An HHS spokeswoman declined to comment, noting administrators are still reviewing the new law. An April report from the Congressional Budget Office said that, based on information from HHS’ Centers for Disease Control and Prevention, HIV will be dropped from the list and new regulations will be in place in two years.

Both immigrant and HIV awareness advocates, however, say the toughest hurdle has been cleared, that the lifting of the immigration provision has been a long time coming — politics finally catching up with medical knowledge.

“Today everyone knows that you can’t get AIDS from sitting next to someone on an airplane or sharing a bathroom — American policy should reflect this,” said Victoria Neilson, legal director of Immigration Equality, a New York-based advocacy group that has led a years-long campaign against the ban.

In San Antonio, people in the HIV/AIDS community welcomed the new law, but noted that plenty of people here had already circumvented the travel ban, since the area has been a long-standing destination for unauthorized immigrants.

Jan Patterson, an infectious disease specialist in San Antonio, agreed that the ban has no scientific underpinning.

When HIV first surfaced, researchers didn’t know how it was transmitted, but it has long been widely known that HIV is not easily contracted and that even people with full-blown AIDS can live for a long time, said Patterson, who has taught for 15 years at the University of Texas Health Science Center.

In a speech before signing the law, President Bush emphasized that “HIV’s deadly stigma” is still a societal obstacle because patients still don’t receive mainstream acceptance.

Congressional support for lifting the travel ban was bipartisan and strong, but not unanimous. Leading the opposition was U.S. Rep. Lamar Smith of San Antonio, the top Republican in the House Judiciary Committee. He sent a missive to his colleagues titled “The bill threatens the health and lives of Americans.”

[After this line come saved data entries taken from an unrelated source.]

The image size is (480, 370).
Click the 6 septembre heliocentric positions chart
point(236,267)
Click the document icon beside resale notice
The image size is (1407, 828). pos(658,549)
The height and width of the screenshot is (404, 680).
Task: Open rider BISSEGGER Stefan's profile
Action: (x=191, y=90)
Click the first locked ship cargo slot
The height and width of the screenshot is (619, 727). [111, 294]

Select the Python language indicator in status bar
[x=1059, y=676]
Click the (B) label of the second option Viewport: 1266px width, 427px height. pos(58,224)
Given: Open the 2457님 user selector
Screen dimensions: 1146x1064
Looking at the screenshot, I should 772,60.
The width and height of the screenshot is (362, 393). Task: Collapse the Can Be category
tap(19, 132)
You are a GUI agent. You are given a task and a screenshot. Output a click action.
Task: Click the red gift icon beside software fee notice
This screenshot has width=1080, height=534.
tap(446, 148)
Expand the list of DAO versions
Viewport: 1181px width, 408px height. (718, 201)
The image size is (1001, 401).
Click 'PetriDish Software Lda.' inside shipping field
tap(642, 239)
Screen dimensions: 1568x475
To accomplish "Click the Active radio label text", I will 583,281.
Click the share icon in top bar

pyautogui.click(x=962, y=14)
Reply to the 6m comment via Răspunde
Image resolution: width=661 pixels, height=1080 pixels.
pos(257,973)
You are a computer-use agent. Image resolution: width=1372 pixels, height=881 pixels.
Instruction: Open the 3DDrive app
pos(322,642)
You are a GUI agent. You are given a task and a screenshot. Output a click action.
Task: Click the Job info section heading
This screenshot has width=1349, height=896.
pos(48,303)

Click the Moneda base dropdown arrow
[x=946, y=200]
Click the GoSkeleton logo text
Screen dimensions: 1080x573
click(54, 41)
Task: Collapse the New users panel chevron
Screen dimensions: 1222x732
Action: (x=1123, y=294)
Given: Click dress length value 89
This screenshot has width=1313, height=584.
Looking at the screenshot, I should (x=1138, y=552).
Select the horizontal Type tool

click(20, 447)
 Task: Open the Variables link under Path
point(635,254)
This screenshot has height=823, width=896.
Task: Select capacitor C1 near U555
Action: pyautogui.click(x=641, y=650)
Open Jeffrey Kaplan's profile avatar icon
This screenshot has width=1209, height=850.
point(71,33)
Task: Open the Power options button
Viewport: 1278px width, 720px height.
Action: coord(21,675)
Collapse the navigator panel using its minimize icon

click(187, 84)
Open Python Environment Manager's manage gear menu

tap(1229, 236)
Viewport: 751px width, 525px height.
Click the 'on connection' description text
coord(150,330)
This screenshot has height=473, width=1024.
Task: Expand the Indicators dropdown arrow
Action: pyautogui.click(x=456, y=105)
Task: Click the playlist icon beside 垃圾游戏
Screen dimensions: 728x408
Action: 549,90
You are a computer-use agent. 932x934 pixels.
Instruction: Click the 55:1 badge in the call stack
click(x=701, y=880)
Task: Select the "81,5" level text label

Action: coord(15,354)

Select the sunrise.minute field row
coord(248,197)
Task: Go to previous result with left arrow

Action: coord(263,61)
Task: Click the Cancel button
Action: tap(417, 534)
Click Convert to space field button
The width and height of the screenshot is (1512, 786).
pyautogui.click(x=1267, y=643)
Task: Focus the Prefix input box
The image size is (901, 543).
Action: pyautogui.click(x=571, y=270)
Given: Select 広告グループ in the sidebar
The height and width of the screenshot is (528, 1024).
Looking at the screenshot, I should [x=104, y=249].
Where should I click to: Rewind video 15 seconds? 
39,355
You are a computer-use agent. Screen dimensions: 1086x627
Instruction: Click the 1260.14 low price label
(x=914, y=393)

The e-mail cited the CBO’s April report predicting that revoking the travel ban would allow an estimated 4,300 immigrants with HIV to enter the country in 2013, increasing to 5,600 by 2018. Smith’s message left out the report’s estimate of the public cost of treating these immigrants and their children between 2010 and 2018: $83 million.

Smith warned the disease has killed more than 500,000 Americans despite improved treatment and that allowing infected foreigners in would increase public risk.

The Family Focused AIDS Clinical Treatment and Services, a 2,000-patient clinic in San Antonio, offers services to anyone diagnosed with HIV whether they’re in the country legally or not, said its director, Tracy Talley.

So immigrants, particularly from Mexico, have made their way across the border for years just to get treatment unavailable back home, Talley said.

Many of them are referred to the clinic through a nonprofit aid group in San Antonio, Mujeres Unidas Contra el SIDA or United Women Against AIDS. The group’s director, Yolanda Rodríguez-Escobar, concurred with Talley that most HIV immigrants here are border-crossers who might never have heard of the travel exclusion.

They’d prefer to enter the country legally for treatment if given the option, said one of them. But in Mexico, the stigma of the disease is so great, those infected have always simply assumed their only immigration option is to go underground, he said.

“Everybody in Mexico knows that if you’ve got HIV, you might as well forget trying to get papers,” said Antonio, 41, an unauthorized immigrant with HIV in San Antoni.

Howard Wallen of New York tried to get papers to bring his wife into the country from Ethiopia, where he met her in 2002, later marrying her and having a daughter. They soon found out Abeba’s HIV status prevented her from coming to the United States with him.

She eventually died from AIDS — an outcome that might have been different had she received therapy in the United States, Wallen said.

“She deserved the dignity of that chance,” he said.

The HIV prohibition issue stretches beyond U.S. borders. The 11,000-member International AIDS Society counts 67 countries restricting the entry or stay of HIV patients.